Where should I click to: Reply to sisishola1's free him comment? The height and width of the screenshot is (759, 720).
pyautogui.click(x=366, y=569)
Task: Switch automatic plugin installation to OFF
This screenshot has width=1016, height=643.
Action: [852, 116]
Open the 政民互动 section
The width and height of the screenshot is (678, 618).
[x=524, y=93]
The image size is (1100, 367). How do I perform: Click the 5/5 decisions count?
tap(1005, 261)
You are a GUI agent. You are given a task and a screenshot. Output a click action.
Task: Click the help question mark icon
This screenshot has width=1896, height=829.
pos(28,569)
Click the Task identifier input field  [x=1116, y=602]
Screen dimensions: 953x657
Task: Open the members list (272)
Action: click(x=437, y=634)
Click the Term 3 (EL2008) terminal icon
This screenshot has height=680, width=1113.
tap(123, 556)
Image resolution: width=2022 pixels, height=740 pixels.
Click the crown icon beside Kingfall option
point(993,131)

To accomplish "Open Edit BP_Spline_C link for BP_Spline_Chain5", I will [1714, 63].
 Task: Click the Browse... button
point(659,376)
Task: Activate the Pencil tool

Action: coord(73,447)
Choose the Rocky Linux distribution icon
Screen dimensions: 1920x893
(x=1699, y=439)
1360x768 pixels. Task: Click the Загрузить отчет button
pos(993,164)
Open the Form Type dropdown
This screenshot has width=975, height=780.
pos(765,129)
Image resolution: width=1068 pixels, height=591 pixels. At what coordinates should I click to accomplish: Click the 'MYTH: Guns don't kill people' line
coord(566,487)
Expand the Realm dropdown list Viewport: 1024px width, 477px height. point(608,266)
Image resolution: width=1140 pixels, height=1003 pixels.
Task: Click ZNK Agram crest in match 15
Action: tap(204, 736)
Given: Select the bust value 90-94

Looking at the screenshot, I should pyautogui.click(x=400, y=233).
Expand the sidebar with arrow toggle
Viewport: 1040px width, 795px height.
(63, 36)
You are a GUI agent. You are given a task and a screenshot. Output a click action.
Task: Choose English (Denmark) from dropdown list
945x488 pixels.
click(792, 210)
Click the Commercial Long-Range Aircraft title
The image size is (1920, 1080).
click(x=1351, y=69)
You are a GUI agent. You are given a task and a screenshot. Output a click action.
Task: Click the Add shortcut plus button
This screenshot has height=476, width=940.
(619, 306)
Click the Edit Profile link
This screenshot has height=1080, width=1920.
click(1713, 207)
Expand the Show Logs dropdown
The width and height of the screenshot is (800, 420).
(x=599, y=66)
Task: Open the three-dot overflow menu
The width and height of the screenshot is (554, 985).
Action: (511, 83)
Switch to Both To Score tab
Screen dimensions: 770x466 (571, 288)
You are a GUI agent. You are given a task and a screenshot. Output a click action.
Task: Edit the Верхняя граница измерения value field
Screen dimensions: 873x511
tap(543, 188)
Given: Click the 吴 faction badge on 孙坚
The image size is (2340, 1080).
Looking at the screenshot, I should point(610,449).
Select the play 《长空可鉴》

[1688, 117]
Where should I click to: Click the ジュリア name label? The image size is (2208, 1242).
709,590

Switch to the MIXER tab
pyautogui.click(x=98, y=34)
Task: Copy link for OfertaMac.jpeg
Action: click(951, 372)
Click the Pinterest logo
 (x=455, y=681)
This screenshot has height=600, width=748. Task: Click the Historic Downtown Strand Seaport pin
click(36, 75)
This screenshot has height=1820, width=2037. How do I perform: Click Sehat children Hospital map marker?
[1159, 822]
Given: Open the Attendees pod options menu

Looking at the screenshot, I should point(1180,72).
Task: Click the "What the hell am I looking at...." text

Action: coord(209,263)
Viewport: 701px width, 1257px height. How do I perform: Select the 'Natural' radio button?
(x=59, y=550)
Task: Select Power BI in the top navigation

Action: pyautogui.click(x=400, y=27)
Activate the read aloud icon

────

Please list every line in the records above that contains the word "pixels".

Image resolution: width=2022 pixels, height=740 pixels.
1360x768 pixels. Task: Click the Загрузить отчет button
Image resolution: width=1068 pixels, height=591 pixels. At what coordinates should I click to accomplish: Click the 'MYTH: Guns don't kill people' line
Image resolution: width=1140 pixels, height=1003 pixels.
945x488 pixels.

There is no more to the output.